Fourth, polydactyly and syndactyly were more common in urban areas than rural areas. There were also different results from different studies. E.g., Dai et al. found a higher prevalence of syndactyly in urban areas [14]; Zhou et al. found no significant difference in the prevalence of polydactyly between urban and rural areas [13]. There are several reasons for this phenomenon. On the one hand, due to differences in socioeconomic conditions between urban and rural areas, there may be differences in hospital delivery rates and diagnosis rates [42]. It is also the reason for many specific defects, such as congenital heart defects, hypospadias, cleft palate, and Down syndrome, which are more common in urban areas than in rural areas [33, 43]. On the other hand, differences in some factors between urban and rural areas may also contribute to polydactyly and syndactyly, such as air pollution and hazardous chemicals [22, 44, 45]. However, those factors were not included in our study due to data limitations, which were rarely addressed in previous studies. Our findings provide clues for future research.

Fifth, low (< 20) or advanced (≥ 35) maternal age were associated with polydactyly. Several studies also found higher prevalences of polydactyly in low maternal age [33, 46, 47]. Jennita et al. found that low maternal age was not associated with polydactyly after adjusting for parity [47]. However, few studies reported higher prevalences of polydactyly in advanced maternal age. In addition, the occurrence of syndactyly appeared independent of maternal age, consistent with several previous studies [33, 48]. However, Hay et al. found a positive relation between increasing maternal age and increasing prevalence of syndactyly [49]. It indicates that low or advanced maternal age may contribute to those results, or some risk factors are more common in low or advanced maternal age, while maternal age is a confounding factor. Moreover, the higher prevalence of polydactyly in low or advanced maternal age may be caused mainly by hand polydactyly but not foot polydactyly, which was similar to the difference between males and females. Castilla et al. believed that the rudimentary structure of upper limb digits in humans gives less margin for developmental errors and a more common under-ascertainment of defective toes [50]. Our findings seem to support this view. Our findings make some original contributions to the field.

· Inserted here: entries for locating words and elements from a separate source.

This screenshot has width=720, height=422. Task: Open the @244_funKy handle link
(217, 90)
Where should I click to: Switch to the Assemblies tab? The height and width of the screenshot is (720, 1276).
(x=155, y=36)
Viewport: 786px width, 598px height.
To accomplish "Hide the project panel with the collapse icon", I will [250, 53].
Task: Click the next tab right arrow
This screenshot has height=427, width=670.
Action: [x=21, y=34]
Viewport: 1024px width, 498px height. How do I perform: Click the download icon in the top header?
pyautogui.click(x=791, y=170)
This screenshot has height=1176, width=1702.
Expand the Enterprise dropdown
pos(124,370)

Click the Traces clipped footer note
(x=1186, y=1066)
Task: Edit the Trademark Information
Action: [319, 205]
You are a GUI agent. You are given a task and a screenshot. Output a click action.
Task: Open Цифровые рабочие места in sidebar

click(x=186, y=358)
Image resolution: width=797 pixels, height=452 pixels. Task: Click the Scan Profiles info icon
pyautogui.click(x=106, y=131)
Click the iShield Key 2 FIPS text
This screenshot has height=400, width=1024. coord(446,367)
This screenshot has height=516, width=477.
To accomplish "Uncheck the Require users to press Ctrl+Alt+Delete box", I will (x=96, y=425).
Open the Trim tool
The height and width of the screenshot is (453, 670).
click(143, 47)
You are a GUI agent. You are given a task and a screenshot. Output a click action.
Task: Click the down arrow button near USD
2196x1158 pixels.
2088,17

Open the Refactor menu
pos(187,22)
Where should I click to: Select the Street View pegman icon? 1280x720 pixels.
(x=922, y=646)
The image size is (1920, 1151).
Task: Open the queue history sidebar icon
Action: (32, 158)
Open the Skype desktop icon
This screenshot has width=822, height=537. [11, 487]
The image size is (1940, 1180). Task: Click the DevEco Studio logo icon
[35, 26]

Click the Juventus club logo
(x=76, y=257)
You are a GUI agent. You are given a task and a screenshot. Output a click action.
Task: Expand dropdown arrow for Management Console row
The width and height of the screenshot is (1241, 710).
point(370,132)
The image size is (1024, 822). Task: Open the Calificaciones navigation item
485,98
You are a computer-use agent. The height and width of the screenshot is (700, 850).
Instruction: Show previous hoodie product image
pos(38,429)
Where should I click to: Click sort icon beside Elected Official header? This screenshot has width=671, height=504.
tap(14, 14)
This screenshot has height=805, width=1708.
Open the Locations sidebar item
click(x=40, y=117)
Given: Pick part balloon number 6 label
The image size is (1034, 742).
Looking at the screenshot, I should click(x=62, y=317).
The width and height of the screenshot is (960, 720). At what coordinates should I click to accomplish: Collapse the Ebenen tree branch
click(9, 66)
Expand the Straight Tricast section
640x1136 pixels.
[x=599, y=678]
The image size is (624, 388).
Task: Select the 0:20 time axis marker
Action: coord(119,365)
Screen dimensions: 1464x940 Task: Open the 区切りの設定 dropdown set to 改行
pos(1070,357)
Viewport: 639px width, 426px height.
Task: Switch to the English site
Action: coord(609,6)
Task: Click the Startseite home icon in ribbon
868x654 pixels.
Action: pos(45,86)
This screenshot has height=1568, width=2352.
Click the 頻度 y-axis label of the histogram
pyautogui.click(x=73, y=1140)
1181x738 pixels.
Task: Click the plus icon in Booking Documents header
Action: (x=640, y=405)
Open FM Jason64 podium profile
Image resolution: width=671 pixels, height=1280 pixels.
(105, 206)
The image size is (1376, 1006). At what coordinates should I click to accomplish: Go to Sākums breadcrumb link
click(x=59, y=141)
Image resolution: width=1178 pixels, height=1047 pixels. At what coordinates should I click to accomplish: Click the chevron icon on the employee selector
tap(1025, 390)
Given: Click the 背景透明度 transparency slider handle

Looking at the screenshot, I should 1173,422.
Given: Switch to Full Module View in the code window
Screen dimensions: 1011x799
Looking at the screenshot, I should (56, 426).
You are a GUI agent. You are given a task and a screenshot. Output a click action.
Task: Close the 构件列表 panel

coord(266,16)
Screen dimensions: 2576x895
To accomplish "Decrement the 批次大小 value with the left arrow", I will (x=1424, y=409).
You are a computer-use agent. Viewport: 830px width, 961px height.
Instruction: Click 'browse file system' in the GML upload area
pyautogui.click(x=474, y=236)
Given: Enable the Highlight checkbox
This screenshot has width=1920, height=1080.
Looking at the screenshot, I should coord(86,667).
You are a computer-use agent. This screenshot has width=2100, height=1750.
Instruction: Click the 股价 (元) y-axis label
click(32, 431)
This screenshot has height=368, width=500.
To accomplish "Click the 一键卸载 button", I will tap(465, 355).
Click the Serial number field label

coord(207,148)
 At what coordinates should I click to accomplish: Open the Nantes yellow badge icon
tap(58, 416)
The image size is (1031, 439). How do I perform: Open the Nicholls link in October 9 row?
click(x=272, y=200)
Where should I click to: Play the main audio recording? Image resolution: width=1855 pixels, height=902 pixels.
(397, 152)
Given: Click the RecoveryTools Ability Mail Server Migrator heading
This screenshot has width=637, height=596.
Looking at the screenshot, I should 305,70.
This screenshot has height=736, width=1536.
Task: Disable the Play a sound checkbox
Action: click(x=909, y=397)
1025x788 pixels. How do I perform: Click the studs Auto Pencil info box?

Some things could be improved in our study. First, we have realized that a regression analysis of risk factors for congenital malformations (polydactyly and syndactyly) such as male gender, city, and maternal age was important. However, since in the Birth Defects Surveillance System, reports of the number of births (mainly grouped by sex, residence, and maternal age) and case cards of congenital malformations were collected separately, we were unable to combine them. Therefore, we were unable to perform a regression analysis of risk factors for congenital malformations. Moreover, we were unable to calculate the prevalence of polydactyly and syndactyly by demographic characteristics except for sex, residence, and maternal age. Second, some potential factors for polydactyly and syndactyly were not included due to data limitations, such as parity and paternal age. Third, many cases had multiple specific defects. However, we did not analyze it. Fourth, our study did not provide genetic types for polydactyly and syndactyly. More studies need to be done in the future.

Conclusion

In summary, we have described the prevalence and epidemiology of polydactyly and syndactyly from hospital-based surveillance in Hunan Province, China, 2016–2020. Our findings make some original contributions to the field, which may be valuable for future research.